Et si l’on reconnaissait des droits à la Nature ?

Article cosigné avec Kristof Calvo et rédigé grâce au précieux travail de recherches juridiques de Juliette Hamoir.

En cette Journée de la Terre, l’heure est loin d’être à la fête. Un continent de plastique flottant de 1,6 million de km2 et un taux d’acidité des océans jamais enregistré, des chaleurs extrêmes s’élevant à 40 degrés au-dessus des normes en Antarctique, les populations des animaux vertébrés en chute de 68%, un niveau de déforestation de l’Amazonie allant jusqu’à 4 340 terrains de foot par jour… Bref, nous scions la branche sur laquelle nous sommes assis. Et comme parlementaires écologistes, nous ne pouvons rester les bras ballants et continuer le business as usual. L’effondrement d’écosystèmes entiers nous somme à réveiller les consciences et à prendre en compte, au cœur de nos institutions, la nécessaire harmonie avec la Nature qui conditionne notre (sur)vie sur Terre. Et ça peut passer par une réforme basculante.

En effet, la Loi pourrait accorder à la Nature le statut qu’elle mérite. Cela lui permettrait de se défendre, en son nom, en ses intérêts, non seulement devant la Justice mais aussi dans nos prises de décisions au Parlement. La réflexion vaut en tous cas la peine ! Le juriste américain Christopher D. Stone semblait déjà l’avoir compris en 1972, lorsqu’il s’interrogeait dans un livre avec un titre (très) provocateur pour l’époque : « Les arbres doivent-ils pouvoir plaider ? » L’idée semble avoir fait son chemin au 21e siècle… L’Équateur est le premier pays au monde à avoir inscrit dans sa nouvelle Constitution de 2008 les droits de la Nature, au même titre que les droits humains. La Nouvelle-Zélande a octroyé un statut au fleuve Whanganui. Et il y a à peine un mois, au Chili, la Convention constitutionnelle a approuvé l’article 9 qui suit : « Les individus et les peuples sont interdépendants de la nature et forment, avec elle, un tout indissociable. La nature a des droits. L’État et la société ont le devoir de les protéger et de les respecter ». Ces États inscrivent donc dans leurs textes constitutionnels classiques une toute nouvelle relation des êtres humains à la Nature : la fin d’une ère de domination par l’Homme « maître du monde », appelée Anthropocène, et l’attribution de droits à des fleuves, rivières, glaciers, forêts et autres écosystèmes. Cette révolution juridique et culturelle semble trouver écho jusqu’aux Nations Unies, où, depuis 2009, une résolution est votée chaque année en ce même jour du 22 avril pour consacrer une nouvelle « in-Terre-dépendance » et « parvenir à un juste équilibre entre les besoins économiques, sociaux et environnementaux des générations présentes et futures ».

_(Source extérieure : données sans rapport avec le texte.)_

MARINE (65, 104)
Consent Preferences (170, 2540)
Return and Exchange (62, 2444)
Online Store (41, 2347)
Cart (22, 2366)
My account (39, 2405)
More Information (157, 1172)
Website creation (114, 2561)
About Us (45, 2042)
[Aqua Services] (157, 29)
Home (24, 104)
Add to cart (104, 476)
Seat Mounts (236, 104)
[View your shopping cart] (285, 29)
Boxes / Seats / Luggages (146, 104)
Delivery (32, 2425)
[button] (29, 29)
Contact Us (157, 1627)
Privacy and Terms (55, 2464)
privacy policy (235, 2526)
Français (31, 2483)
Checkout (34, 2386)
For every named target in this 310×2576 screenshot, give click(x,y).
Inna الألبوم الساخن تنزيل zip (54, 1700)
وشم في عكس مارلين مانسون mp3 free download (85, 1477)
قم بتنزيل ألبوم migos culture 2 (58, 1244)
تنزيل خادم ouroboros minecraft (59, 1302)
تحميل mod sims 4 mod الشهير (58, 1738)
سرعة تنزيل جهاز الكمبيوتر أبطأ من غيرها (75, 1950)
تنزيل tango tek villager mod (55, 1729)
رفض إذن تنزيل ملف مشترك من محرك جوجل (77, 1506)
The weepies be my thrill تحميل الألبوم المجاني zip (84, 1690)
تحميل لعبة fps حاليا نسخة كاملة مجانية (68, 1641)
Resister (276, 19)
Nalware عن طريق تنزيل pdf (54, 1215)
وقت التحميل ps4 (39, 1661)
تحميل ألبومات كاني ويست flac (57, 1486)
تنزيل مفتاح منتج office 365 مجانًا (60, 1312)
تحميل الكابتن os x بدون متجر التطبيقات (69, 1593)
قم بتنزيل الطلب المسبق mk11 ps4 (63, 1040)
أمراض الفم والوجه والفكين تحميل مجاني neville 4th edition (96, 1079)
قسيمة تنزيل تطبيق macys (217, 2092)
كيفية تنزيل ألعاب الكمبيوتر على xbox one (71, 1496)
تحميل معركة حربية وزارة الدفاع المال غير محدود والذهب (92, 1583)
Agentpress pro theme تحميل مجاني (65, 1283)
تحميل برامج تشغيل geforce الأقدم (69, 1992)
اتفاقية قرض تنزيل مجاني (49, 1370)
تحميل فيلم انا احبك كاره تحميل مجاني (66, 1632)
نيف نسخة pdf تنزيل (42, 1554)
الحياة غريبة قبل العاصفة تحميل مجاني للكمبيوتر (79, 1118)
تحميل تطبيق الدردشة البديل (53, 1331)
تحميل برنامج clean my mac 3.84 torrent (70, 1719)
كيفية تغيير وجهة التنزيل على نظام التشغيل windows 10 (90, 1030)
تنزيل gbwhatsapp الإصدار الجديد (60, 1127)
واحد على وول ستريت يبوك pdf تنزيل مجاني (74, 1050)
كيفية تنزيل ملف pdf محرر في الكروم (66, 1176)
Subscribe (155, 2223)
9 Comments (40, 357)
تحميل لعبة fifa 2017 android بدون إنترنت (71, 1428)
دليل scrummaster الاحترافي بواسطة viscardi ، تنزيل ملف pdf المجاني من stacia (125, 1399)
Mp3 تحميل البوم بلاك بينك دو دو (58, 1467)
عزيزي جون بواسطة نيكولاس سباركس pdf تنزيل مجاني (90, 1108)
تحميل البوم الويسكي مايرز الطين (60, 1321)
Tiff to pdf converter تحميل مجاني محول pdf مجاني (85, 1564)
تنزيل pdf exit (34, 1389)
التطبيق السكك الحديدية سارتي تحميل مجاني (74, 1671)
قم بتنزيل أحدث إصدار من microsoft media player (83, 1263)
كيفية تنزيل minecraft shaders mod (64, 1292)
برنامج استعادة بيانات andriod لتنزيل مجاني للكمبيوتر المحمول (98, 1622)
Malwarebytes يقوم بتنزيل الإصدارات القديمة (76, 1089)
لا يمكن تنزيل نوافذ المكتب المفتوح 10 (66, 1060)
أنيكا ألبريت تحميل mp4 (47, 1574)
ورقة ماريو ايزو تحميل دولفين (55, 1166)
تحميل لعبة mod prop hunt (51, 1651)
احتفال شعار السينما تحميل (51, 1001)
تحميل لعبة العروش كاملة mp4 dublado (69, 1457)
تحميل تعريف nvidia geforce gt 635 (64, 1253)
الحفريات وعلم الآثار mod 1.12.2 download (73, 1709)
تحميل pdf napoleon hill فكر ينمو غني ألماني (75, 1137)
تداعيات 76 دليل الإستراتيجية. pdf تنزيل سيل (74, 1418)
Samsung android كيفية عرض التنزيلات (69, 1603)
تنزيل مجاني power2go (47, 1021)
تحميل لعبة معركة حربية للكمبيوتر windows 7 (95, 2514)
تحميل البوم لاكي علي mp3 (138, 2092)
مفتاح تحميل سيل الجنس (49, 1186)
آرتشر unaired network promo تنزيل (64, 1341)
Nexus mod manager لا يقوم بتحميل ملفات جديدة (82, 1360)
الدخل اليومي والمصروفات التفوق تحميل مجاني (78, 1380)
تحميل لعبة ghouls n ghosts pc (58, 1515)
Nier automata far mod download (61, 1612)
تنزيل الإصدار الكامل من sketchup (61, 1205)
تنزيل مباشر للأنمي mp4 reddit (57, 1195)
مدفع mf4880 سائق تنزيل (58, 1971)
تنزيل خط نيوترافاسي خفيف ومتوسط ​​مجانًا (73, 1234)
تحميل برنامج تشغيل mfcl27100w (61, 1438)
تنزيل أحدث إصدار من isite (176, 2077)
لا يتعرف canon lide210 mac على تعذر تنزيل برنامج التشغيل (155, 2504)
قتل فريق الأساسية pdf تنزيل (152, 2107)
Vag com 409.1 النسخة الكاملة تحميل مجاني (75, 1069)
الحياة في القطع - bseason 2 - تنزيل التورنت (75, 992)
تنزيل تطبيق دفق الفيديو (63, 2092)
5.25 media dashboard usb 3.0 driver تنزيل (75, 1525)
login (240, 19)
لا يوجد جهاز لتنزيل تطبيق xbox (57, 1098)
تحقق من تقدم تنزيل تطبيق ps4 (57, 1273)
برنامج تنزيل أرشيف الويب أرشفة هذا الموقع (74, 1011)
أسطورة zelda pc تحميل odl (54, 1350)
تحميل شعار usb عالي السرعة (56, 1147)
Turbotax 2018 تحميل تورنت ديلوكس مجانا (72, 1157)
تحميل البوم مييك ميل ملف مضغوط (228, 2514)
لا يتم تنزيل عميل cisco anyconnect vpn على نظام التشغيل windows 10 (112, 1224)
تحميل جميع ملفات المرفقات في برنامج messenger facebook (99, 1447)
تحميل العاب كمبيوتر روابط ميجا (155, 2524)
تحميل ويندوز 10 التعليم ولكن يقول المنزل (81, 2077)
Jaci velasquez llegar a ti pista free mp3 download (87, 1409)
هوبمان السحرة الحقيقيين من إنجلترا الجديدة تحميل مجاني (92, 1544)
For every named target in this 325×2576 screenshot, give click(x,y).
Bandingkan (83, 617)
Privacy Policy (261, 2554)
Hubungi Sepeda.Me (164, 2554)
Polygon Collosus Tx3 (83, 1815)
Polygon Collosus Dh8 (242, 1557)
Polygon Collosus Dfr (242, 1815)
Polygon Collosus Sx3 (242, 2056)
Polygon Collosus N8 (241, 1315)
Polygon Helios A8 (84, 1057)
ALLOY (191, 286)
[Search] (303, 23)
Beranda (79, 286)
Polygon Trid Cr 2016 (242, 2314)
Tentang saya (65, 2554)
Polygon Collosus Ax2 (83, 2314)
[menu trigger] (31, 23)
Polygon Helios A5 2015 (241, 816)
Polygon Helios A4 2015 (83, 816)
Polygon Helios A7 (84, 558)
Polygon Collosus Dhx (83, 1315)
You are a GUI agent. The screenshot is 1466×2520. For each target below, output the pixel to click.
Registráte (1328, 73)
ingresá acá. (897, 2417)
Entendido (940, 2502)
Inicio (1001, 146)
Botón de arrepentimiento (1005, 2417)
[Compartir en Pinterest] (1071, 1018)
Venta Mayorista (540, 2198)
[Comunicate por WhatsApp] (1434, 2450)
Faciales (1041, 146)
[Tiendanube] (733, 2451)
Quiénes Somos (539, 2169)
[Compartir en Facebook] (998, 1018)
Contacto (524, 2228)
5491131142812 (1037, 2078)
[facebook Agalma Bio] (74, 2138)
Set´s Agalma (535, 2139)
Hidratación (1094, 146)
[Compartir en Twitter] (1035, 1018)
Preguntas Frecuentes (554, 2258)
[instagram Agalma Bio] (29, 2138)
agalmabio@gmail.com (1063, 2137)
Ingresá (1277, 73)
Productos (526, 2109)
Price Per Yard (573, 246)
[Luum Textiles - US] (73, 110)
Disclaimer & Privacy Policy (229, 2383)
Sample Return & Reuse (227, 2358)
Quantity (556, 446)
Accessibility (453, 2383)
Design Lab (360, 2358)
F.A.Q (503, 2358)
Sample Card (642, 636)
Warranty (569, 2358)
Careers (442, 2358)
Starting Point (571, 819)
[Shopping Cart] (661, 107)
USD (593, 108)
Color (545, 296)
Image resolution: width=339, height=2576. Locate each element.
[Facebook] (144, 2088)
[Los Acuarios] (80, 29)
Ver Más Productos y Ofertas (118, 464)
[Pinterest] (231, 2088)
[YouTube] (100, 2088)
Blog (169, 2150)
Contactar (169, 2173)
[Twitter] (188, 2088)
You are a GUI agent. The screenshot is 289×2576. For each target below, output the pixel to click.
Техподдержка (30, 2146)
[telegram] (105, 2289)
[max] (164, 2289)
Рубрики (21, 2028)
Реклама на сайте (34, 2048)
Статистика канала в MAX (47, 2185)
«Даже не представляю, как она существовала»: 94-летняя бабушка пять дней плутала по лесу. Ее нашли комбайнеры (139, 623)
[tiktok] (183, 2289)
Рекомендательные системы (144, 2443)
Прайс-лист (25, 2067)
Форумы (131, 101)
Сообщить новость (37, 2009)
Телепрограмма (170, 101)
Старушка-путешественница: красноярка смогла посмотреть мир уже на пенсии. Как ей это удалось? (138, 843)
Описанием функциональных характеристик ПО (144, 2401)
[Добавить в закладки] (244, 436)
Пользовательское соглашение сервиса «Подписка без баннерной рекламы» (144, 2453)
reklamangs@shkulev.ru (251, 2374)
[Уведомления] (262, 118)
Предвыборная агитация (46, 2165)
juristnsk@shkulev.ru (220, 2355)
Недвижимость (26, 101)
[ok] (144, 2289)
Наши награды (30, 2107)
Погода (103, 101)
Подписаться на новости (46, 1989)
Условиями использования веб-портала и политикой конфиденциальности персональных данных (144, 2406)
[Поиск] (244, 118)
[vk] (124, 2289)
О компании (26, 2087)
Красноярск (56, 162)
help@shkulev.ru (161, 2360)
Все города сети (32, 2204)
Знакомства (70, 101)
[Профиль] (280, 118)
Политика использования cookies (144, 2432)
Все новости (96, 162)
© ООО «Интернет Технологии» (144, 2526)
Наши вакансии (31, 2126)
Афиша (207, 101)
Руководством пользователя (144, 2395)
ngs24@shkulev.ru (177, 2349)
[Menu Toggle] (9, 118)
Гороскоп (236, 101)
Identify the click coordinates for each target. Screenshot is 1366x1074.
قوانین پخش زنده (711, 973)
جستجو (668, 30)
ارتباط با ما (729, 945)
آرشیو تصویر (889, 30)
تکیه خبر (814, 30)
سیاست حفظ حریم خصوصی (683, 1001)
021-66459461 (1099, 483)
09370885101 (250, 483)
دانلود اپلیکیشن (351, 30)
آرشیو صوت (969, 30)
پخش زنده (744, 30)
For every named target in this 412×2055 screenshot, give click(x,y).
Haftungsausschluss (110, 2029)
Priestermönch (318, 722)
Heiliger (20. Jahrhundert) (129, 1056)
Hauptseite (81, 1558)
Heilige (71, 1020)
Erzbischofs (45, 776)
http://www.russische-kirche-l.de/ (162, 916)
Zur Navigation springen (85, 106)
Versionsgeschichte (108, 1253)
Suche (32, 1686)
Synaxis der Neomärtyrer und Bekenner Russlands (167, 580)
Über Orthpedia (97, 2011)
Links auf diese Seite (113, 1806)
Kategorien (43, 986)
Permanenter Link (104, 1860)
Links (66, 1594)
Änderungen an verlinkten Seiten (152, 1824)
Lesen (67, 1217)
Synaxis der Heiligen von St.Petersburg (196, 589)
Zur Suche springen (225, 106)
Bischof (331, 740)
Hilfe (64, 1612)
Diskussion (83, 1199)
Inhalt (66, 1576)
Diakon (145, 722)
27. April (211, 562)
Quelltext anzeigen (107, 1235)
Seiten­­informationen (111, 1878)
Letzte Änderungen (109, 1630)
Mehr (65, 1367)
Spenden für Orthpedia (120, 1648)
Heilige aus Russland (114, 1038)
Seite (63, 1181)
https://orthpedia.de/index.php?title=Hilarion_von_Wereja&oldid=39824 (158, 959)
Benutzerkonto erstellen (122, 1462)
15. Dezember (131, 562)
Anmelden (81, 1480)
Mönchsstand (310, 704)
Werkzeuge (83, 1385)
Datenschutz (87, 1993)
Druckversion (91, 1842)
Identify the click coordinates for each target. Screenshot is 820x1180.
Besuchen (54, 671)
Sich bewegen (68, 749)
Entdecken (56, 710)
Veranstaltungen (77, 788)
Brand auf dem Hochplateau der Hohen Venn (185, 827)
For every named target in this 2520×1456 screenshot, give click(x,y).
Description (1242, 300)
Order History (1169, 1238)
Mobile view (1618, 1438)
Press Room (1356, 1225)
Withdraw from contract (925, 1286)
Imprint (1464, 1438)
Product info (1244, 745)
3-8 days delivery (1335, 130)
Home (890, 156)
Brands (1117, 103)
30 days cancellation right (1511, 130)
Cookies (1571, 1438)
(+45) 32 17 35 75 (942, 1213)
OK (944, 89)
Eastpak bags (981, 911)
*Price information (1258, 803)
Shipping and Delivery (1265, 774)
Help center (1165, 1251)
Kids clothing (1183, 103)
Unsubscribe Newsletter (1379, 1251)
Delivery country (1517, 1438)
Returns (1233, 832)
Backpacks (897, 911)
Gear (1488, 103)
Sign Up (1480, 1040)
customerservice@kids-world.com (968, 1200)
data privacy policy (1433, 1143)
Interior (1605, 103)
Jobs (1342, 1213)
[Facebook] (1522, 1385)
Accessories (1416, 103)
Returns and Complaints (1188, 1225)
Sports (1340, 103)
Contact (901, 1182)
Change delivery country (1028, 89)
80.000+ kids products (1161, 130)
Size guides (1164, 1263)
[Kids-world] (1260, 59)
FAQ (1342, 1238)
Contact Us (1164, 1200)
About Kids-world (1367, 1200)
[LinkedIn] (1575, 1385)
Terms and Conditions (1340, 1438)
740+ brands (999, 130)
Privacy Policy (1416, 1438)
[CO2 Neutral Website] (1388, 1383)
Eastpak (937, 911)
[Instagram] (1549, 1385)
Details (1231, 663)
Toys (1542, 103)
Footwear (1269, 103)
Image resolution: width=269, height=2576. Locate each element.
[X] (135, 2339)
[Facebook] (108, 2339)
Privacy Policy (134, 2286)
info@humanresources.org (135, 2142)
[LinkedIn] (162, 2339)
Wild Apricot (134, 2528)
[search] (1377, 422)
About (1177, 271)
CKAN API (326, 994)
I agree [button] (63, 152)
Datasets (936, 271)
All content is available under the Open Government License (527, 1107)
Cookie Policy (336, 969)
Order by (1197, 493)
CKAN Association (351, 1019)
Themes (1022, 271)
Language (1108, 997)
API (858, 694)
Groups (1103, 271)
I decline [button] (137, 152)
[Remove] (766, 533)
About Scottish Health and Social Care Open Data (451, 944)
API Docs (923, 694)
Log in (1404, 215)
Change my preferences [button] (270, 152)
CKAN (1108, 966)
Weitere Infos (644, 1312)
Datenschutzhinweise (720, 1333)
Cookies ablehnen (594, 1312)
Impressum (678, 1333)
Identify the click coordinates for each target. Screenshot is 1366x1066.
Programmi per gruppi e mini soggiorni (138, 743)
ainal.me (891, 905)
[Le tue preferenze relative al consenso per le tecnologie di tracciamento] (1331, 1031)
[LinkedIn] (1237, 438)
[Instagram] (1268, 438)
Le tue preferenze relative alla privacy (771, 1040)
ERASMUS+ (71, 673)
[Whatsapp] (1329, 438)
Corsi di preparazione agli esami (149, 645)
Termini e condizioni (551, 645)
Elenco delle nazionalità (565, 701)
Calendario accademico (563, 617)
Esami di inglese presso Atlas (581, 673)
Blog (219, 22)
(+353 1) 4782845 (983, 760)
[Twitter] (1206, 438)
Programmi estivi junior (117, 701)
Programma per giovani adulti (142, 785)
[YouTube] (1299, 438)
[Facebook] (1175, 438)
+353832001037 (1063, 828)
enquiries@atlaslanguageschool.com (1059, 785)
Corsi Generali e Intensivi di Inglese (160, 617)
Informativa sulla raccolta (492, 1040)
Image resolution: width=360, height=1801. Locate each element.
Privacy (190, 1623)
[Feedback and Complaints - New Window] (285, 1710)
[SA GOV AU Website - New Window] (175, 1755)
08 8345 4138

Quid en Europe, et même chez nous, en Belgique ? Force est de constater que le monde politique reste très réservé face à ces initiatives. Pourtant, notre pays est pionnier en matière de droit de l’environnement. Il y a à peine quelques mois, notre Parlement a admis à une très large majorité que les écosystèmes peuvent être victimes de crimes graves, de l’ampleur de génocides ou crimes contre l’humanité, et a appelé à la reconnaissance d’un nouveau crime d’ « écocide » tant dans notre Code pénal que le Statut de Rome de la Cour pénale internationale. Une première en Occident ! Notre Gouvernement s’est aussi engagé à réviser l’article 7bis de la Constitution belge sur le développement durable pour se concentrer « sur une transition équitable vers une société climatiquement neutre, sur l’économie circulaire et sur la fin de la perte de la biodiversité ». L’ouverture d’un nouveau registre juridique de droits de la Nature pourrait ainsi nourrir le débat constitutionnel belgo-belge sur une nouvelle approche de la Constitution à l’environnement.

Pourquoi la personnalité juridique devrait-elle être réservée aux seuls êtres humains et à leurs constructions sociales ? Comment se fait-il que dans l’échelle des normes du droit occidental, une multinationale qui produit des externalités négatives (pollution, perte de ressources, surconsommation d’eau, coût social désastreux pour les travailleurs) détienne parfois beaucoup plus de droits qu’un fleuve ou une forêt qui nourrit la vie humaine ? Pourquoi sommes-nous égoïstes au point de n’accorder que des droits à nous-mêmes, comme si nous n’avions absolument aucun lien d’ « in-Terre-dépendance » avec les autres vivants ? Le respect des droits de la Nature ne conditionne pas seulement la sauvegarde et l’essor d’écosystèmes. Ces nouvelles obligations vont de pair avec celles liées aux droits humains. Comment pourrions-nous en effet garantir à un individu un droit à la santé, à un environnement sain, à l’eau potable, si son environnement est négligé, dégradé, pollué ? Les deux logiques sont complémentaires ! Il ne s’agit donc absolument pas de substituer les droits humains par des droits de la Nature ou d’établir un déséquilibre inversé.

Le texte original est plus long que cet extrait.